WORK TO COMPLETE:
Output everything in the listing exactly, with no line missing.

RECORDS FOR THIS TASK:
--

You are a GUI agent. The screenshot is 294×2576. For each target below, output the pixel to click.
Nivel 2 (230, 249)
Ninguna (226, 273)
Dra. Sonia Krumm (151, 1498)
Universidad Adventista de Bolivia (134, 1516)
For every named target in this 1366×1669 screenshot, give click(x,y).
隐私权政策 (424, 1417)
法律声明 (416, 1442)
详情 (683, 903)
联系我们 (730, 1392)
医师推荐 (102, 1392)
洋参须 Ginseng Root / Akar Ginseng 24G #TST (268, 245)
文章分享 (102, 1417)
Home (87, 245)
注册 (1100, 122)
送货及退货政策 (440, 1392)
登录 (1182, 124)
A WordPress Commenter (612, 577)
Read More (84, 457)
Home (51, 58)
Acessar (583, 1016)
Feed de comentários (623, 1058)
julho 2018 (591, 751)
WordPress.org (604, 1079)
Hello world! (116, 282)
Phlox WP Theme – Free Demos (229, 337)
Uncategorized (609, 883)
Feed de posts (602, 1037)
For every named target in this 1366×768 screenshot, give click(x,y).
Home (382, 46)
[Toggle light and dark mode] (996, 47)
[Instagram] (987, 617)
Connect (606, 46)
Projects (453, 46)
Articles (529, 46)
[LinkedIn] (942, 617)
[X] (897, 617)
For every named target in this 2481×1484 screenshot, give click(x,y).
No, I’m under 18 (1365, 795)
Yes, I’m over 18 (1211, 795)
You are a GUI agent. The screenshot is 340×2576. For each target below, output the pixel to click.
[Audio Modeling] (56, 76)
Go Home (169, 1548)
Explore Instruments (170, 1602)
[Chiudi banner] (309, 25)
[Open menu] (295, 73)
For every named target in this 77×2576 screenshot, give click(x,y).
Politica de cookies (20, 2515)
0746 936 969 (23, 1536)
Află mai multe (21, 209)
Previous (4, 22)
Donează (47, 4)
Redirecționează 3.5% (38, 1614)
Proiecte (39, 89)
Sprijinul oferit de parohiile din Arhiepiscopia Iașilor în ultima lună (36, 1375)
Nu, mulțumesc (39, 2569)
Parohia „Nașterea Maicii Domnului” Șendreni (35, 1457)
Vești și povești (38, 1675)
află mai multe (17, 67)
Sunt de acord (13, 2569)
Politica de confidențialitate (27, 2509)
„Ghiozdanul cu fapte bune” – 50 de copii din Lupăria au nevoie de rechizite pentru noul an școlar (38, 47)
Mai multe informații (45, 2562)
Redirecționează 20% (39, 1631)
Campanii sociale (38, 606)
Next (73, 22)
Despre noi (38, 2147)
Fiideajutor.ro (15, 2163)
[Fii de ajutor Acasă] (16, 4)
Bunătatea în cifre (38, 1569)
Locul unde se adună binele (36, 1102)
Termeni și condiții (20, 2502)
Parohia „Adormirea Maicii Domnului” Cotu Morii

--

SOLUTION FOR THIS PROBLEM:
You are a GUI agent. The screenshot is 294×2576. For each target below, output the pixel to click.
Nivel 2 (230, 249)
Ninguna (226, 273)
Dra. Sonia Krumm (151, 1498)
Universidad Adventista de Bolivia (134, 1516)
For every named target in this 1366×1669 screenshot, give click(x,y).
隐私权政策 (424, 1417)
法律声明 (416, 1442)
详情 (683, 903)
联系我们 (730, 1392)
医师推荐 (102, 1392)
洋参须 Ginseng Root / Akar Ginseng 24G #TST (268, 245)
文章分享 (102, 1417)
Home (87, 245)
注册 (1100, 122)
送货及退货政策 (440, 1392)
登录 (1182, 124)
A WordPress Commenter (612, 577)
Read More (84, 457)
Home (51, 58)
Acessar (583, 1016)
Feed de comentários (623, 1058)
julho 2018 (591, 751)
WordPress.org (604, 1079)
Hello world! (116, 282)
Phlox WP Theme – Free Demos (229, 337)
Uncategorized (609, 883)
Feed de posts (602, 1037)
For every named target in this 1366×768 screenshot, give click(x,y).
Home (382, 46)
[Toggle light and dark mode] (996, 47)
[Instagram] (987, 617)
Connect (606, 46)
Projects (453, 46)
Articles (529, 46)
[LinkedIn] (942, 617)
[X] (897, 617)
For every named target in this 2481×1484 screenshot, give click(x,y).
No, I’m under 18 (1365, 795)
Yes, I’m over 18 (1211, 795)
You are a GUI agent. The screenshot is 340×2576. For each target below, output the pixel to click.
[Audio Modeling] (56, 76)
Go Home (169, 1548)
Explore Instruments (170, 1602)
[Chiudi banner] (309, 25)
[Open menu] (295, 73)
For every named target in this 77×2576 screenshot, give click(x,y).
Politica de cookies (20, 2515)
0746 936 969 (23, 1536)
Află mai multe (21, 209)
Previous (4, 22)
Donează (47, 4)
Redirecționează 3.5% (38, 1614)
Proiecte (39, 89)
Sprijinul oferit de parohiile din Arhiepiscopia Iașilor în ultima lună (36, 1375)
Nu, mulțumesc (39, 2569)
Parohia „Nașterea Maicii Domnului” Șendreni (35, 1457)
Vești și povești (38, 1675)
află mai multe (17, 67)
Sunt de acord (13, 2569)
Politica de confidențialitate (27, 2509)
„Ghiozdanul cu fapte bune” – 50 de copii din Lupăria au nevoie de rechizite pentru noul an școlar (38, 47)
Mai multe informații (45, 2562)
Redirecționează 20% (39, 1631)
Campanii sociale (38, 606)
Next (73, 22)
Despre noi (38, 2147)
Fiideajutor.ro (15, 2163)
[Fii de ajutor Acasă] (16, 4)
Bunătatea în cifre (38, 1569)
Locul unde se adună binele (36, 1102)
Termeni și condiții (20, 2502)
Parohia „Adormirea Maicii Domnului” Cotu Morii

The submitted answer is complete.